Profits for Unilever, Pressure for the Trinidad and Tobago Worker

Zophia Edwards
Clash!
Published in
8 min readJul 25, 2024
Unilever Caribbean Ltd workers protest outside the company’s compound in Champs Fleurs, Trinidad. August 2019. Photo by Narissa Fraser.

On May 14, 2024, UNILEVER Caribbean Ltd (UCL) reported an after-tax profit of $6 million for the quarter ending March 31, 2024. This represents a 147.2% increase compared to the same quarter in 2023. UCL’s chair Daniela Bucaro cheered this increase as evidence of the company’s “emphasis on driving profitable growth for long-term sustainability.” Corporate officials, local politicians, and union chiefs alike may celebrate Unilever profits under the liberal guise of “productivity” and “development.” However, these profits are no measure of progress or liberation for Caribbean workers. Unilever has been one of the longest operating and most exploitative companies in Trinidad and Tobago, squeezing profits from local toilers since 1948. We cannot and will not be fooled into celebrating our own oppression in the post-colonial era. As working people in Trinidad and Tobago recently commemorated Labour Day (June 19) and are currently gearing up to mark Emancipation Day (August 1) and constitutional Independence (August 31), it is crucial that we recognize their constant struggles not only against profit-seeking Unilever, but against global capital in general and neoliberal globalization. Further, these profits are more evidence of neocolonial misleadership and how union bureaucracies are failing workers. Only through an independent mass movement for the autonomy and self-reliance of working people will the exploitation of labor in peripheral nations come to an end.

From the company’s inception in the 19th century, Unilever’s business model was based on plundering the colonies and squeezing blood and sweat out of ordinary toilers. William Lever and his brother James founded the company Lever Brothers in 1885 in England, which specialized in the production of household soap. Within just a few years, the company had tentacles stretching from the UK and Europe to West Africa and the United States. Lever Brothers embodied global capitalism and imperialism par excellence. Warmly welcomed to the Belgian Congo by genocidal exploiter King Leopold II, the company established large scale plantations there over forested land between 1911 and 1918 from which to source palm oil.

(Element and text location data)
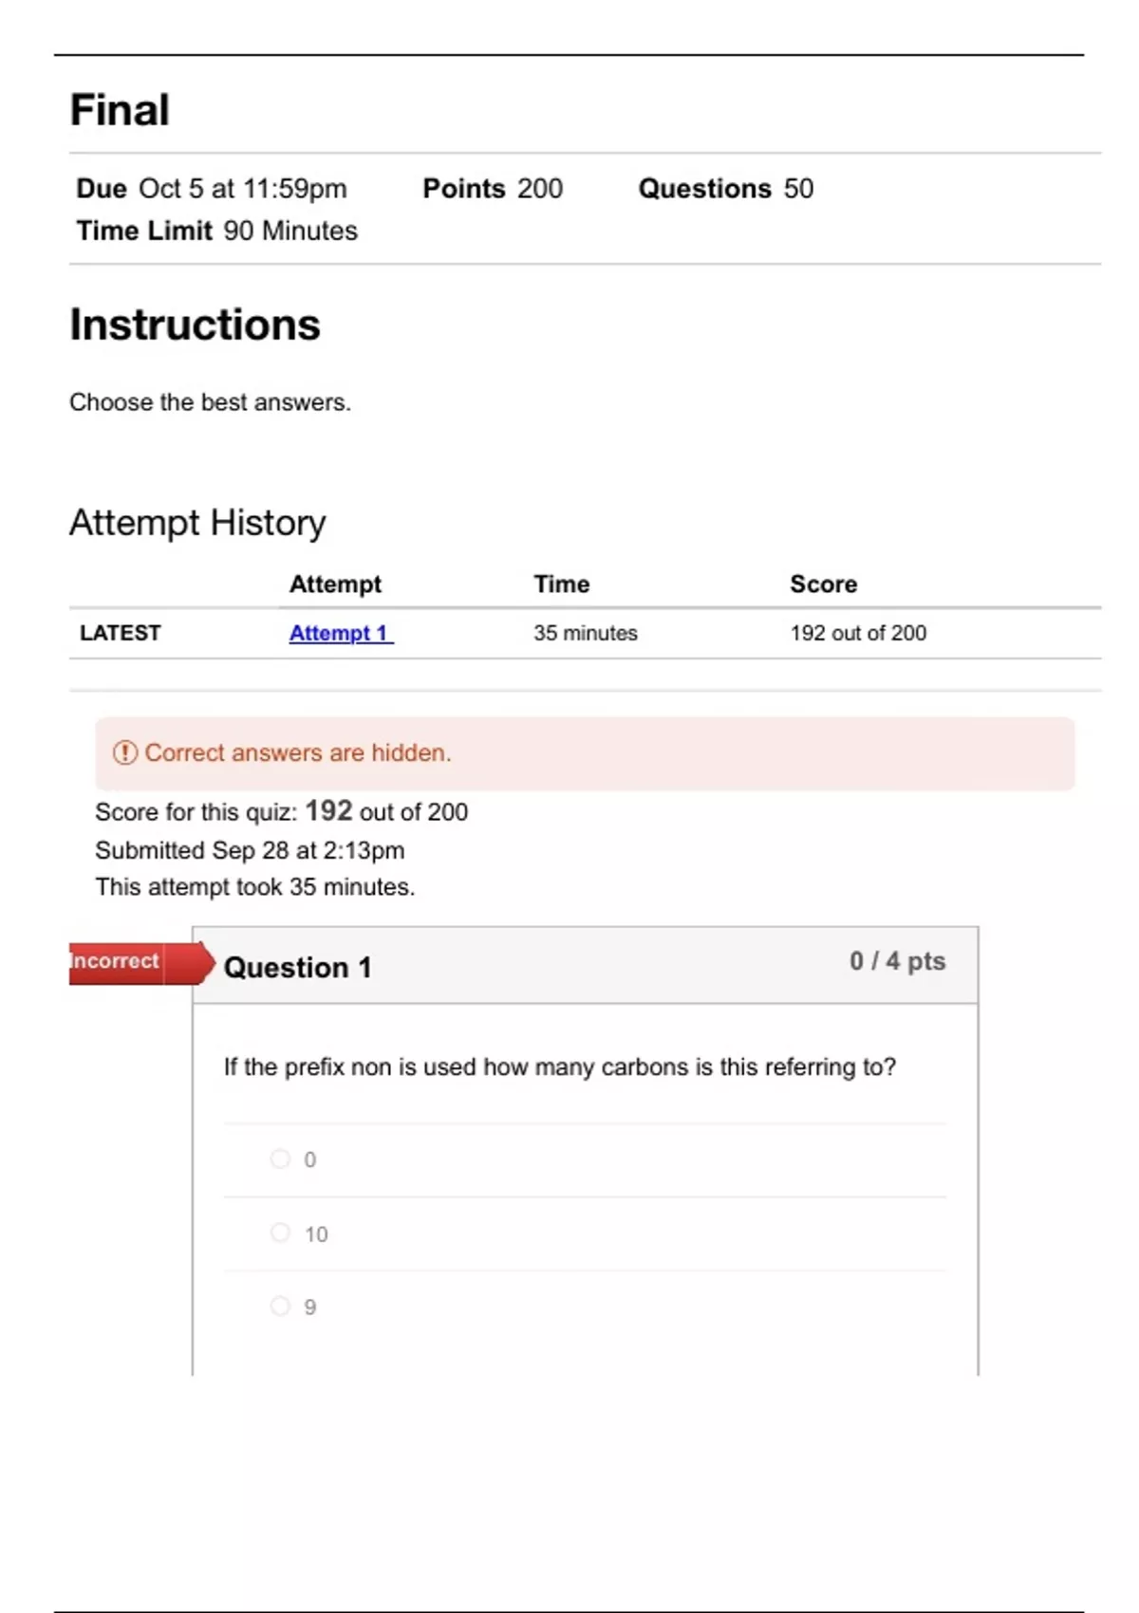This screenshot has height=1613, width=1139.
Task: Click the Attempt History heading
Action: (197, 523)
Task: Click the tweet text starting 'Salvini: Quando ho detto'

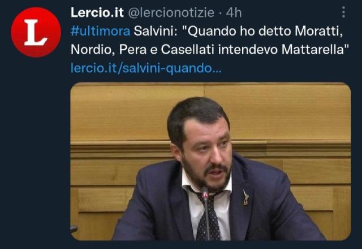Action: click(x=210, y=40)
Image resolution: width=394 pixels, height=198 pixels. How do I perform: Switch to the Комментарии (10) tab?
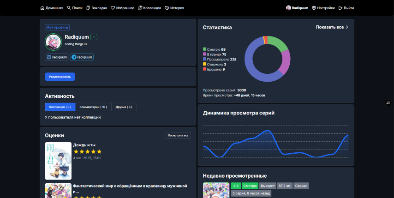click(x=93, y=107)
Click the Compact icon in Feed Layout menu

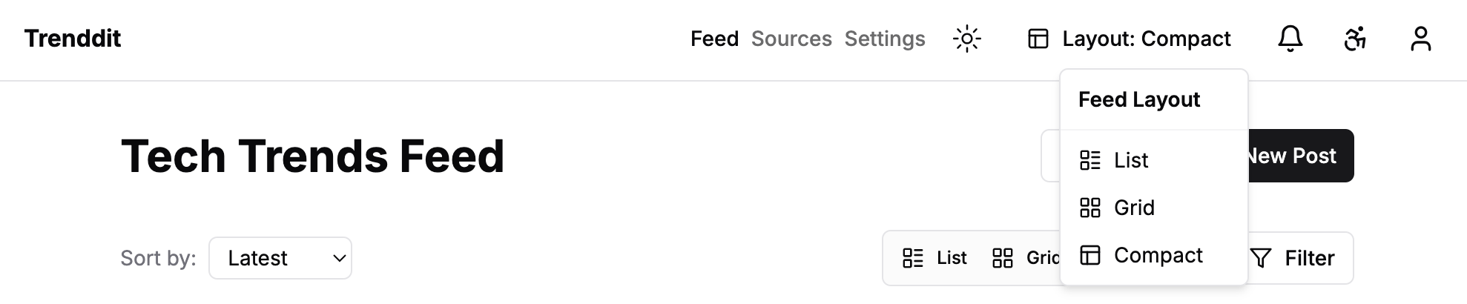(x=1089, y=255)
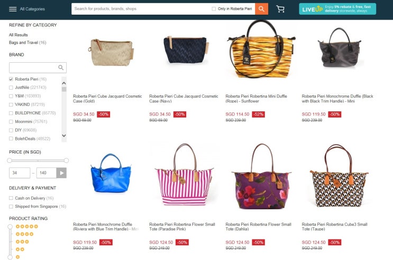
Task: Check the JustNile brand filter
Action: click(11, 88)
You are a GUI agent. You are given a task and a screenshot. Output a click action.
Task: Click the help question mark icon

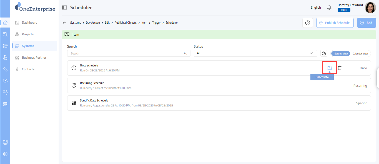(307, 23)
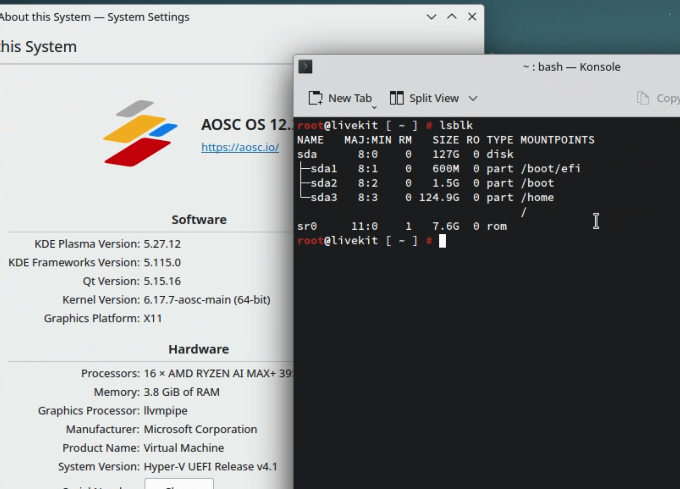Click the New Tab icon in Konsole toolbar
Viewport: 680px width, 489px height.
click(x=315, y=98)
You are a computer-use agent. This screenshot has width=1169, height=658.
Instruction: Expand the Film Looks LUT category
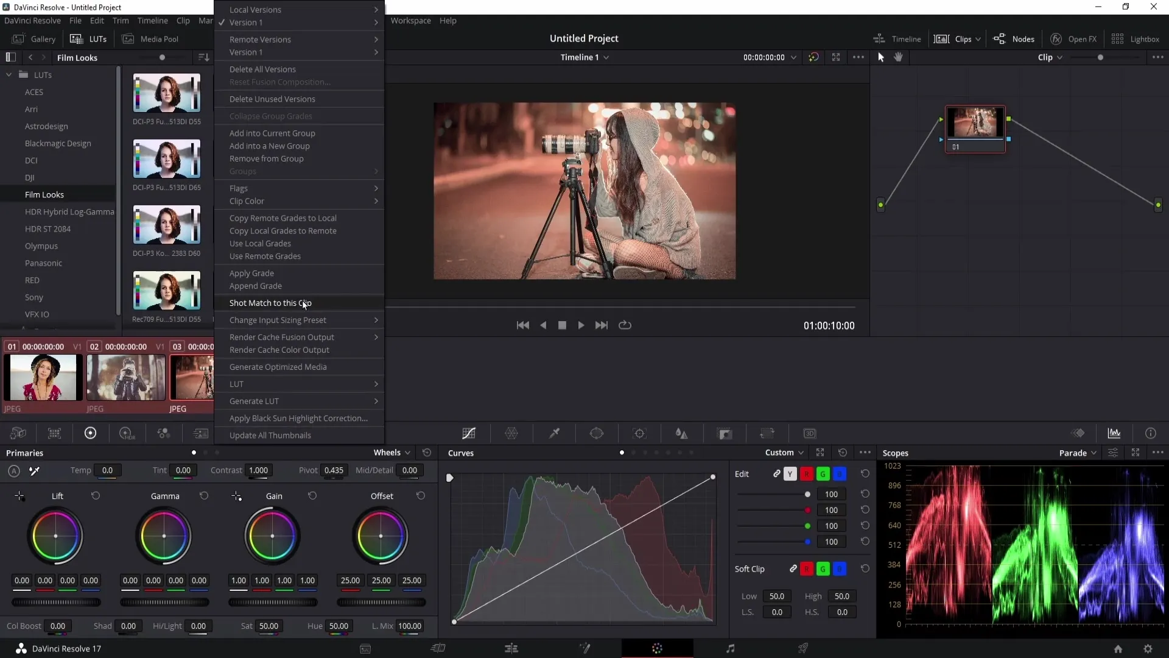pos(44,194)
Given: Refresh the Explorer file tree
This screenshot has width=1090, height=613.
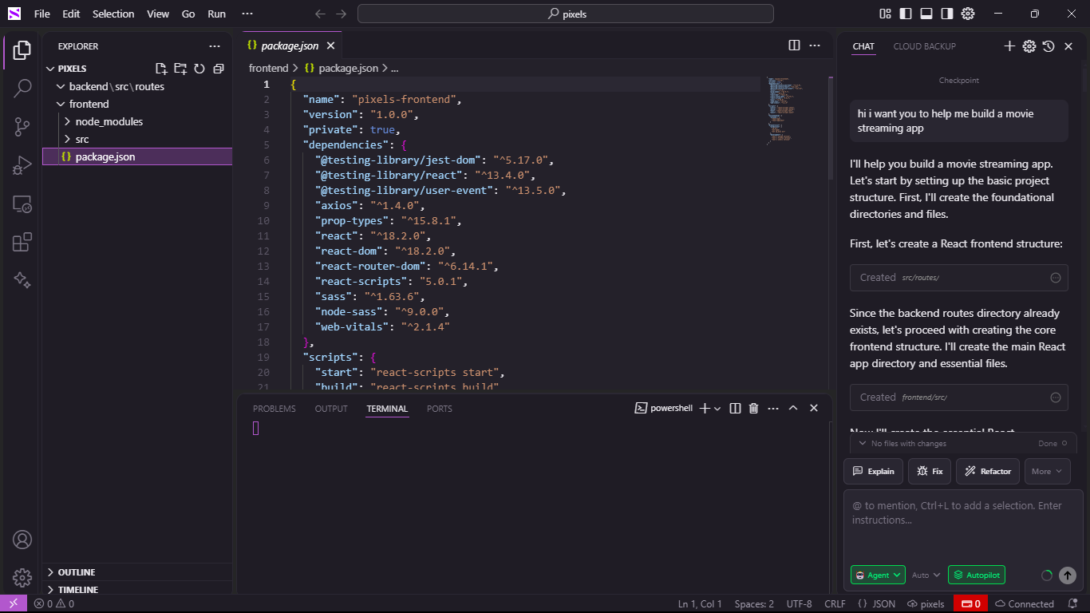Looking at the screenshot, I should point(199,69).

**Exercise requirements**
Rewrite the passage of the article on Unilever in Trinidad and Tobago from "Zophia Edwards" up to and including "by Narissa Fraser.", putting "demonstrate" in place of "protest".

**Output of the exercise**
Zophia Edwards
Clash!
Published in
8 min readJul 25, 2024
Unilever Caribbean Ltd workers demonstrate outside the company’s compound in Champs Fleurs, Trinidad. August 2019. Photo by Narissa Fraser.